Офицер оскалил удивительно мелкие острые зубы (сходство его со щукой стало еще более разительным) и заорал по-немецки что-то, из чего я поняла, что надо немедленно убираться. Оглянулась: Марат, тихонько считая деньги, шел к дороге. Испуганно втянув голову в плечи, поплелась за ним и я. Солдаты были довольны моим видом, кричали и смеялись мне вслед, говорили всякие скабрезности.
Я догнала Марата уже при выходе из городка.
— Ну что? Взял?
— А они и не караулят будку. Взял!
В общем, мы решили, что не так уж сложно и опасно было украсть кусочек линолеума: он был спрятан теперь у Марата под рубахой.
Нам с Маратом ничего не говорили, но, как я позже узнала, в лесу изготовлялись какие-то фиктивные документы для "приписников" и ребят, которые бывали у нас дома. Для этого и нужен был линолеум — отличный материал для граверных дел.
В один из последних дней сентября необходимо было переправить в лес, для партизан, оружие и катушку с телефонным проводом, припрятанные Колей Комаловым и Маратом на старом кладбище.
Я и Комалов дожидались в лесу, а Марат и Дядиченко переносили к нам это оружие. Потом нас с Маратом отправили домой, а Саша и Коля остались. Ночью пришли партизаны и всё забрали у них. Утаили мы с Маратом только один браунинг из авоськи тети Дуси…

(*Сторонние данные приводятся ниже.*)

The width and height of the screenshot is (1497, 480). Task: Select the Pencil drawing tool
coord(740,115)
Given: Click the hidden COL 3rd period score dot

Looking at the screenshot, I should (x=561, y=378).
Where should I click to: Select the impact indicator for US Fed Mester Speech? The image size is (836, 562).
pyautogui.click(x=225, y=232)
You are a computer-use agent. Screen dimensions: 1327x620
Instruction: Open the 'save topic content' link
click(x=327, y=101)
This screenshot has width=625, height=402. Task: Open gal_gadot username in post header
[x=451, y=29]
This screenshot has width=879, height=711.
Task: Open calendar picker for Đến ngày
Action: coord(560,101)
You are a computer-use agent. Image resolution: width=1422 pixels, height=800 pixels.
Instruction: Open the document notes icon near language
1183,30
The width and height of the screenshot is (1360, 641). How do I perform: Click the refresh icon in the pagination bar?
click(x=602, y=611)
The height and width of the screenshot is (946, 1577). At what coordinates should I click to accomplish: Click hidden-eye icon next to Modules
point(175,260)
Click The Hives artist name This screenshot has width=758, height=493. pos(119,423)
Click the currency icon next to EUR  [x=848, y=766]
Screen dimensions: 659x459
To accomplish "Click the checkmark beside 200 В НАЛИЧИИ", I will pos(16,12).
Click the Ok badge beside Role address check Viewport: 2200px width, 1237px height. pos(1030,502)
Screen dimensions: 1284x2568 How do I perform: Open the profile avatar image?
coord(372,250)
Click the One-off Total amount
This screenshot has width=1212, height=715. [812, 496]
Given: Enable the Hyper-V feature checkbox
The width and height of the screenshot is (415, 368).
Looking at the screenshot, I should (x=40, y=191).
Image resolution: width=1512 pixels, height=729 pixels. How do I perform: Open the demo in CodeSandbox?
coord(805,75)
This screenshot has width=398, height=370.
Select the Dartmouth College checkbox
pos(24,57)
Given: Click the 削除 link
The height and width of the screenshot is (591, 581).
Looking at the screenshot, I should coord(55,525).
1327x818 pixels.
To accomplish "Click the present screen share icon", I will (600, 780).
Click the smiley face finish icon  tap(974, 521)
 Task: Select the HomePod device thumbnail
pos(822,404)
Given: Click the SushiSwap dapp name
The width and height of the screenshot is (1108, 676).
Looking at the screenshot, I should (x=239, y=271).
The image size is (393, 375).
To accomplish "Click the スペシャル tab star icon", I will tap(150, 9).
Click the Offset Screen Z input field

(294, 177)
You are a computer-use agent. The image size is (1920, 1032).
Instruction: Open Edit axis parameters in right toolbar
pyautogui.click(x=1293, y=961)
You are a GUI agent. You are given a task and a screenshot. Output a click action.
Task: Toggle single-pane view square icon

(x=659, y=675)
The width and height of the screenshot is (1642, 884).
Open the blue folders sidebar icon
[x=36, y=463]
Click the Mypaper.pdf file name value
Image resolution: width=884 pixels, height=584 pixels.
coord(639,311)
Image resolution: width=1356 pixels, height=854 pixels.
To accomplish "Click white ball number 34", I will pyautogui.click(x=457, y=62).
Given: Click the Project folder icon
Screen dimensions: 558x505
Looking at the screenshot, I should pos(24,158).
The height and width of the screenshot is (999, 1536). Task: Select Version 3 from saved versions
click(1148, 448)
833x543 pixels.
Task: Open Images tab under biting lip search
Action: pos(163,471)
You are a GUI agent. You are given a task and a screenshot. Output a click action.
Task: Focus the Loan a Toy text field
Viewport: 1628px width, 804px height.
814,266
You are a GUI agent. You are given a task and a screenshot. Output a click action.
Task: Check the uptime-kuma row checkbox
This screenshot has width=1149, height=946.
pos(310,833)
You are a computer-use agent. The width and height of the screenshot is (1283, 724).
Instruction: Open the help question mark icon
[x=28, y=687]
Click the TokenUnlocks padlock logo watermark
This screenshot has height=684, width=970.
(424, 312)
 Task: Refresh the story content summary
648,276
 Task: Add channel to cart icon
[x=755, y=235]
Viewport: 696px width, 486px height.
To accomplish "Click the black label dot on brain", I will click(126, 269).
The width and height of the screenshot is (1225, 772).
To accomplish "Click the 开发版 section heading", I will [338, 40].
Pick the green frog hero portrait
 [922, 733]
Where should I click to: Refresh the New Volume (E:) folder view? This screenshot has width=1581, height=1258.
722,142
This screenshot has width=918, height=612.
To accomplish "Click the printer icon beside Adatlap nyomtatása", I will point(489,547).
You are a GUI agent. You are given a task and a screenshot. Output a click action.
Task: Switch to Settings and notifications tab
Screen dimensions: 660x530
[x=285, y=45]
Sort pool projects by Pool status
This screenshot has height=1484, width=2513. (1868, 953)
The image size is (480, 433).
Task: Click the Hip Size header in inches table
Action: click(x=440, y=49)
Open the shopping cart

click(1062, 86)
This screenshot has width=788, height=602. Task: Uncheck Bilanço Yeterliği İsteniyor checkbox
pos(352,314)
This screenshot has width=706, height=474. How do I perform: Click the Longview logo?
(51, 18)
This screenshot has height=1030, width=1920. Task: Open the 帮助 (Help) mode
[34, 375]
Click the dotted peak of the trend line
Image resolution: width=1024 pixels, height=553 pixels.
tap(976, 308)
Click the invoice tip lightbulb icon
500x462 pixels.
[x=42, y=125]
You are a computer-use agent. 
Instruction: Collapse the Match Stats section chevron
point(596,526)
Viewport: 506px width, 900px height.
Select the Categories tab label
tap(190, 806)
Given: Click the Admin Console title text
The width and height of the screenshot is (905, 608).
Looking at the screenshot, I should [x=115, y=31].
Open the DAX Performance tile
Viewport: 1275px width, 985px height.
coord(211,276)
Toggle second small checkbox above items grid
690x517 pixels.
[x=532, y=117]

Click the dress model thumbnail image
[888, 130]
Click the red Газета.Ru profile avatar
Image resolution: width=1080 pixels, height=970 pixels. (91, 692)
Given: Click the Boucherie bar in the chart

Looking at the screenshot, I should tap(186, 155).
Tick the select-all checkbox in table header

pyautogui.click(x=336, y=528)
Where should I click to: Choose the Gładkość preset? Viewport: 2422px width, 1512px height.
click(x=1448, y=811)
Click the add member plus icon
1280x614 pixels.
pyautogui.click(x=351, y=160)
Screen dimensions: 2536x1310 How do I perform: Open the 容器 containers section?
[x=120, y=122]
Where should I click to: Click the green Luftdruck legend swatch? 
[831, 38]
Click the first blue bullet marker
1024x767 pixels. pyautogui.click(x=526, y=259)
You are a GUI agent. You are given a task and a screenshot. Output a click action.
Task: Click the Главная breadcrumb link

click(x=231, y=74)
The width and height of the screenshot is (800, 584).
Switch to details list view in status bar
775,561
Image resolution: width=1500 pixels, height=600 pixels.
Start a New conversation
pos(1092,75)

В эти же дни мама посылала меня в Борисовщину, к "портному". Я относила ему несколько раз челноки от швейной машины и приносила от него такие же. Что было в них и было ли — не имею понятия до сих пор. А может быть, челноки служили какими-то условными знаками. (Дело в том, что этот "портной" позднее был командиром отряда "Боевой". Я видела его там, но не разговаривала ни разу. Узнал ли он меня, не знаю. Фамилия его Гриценевич.)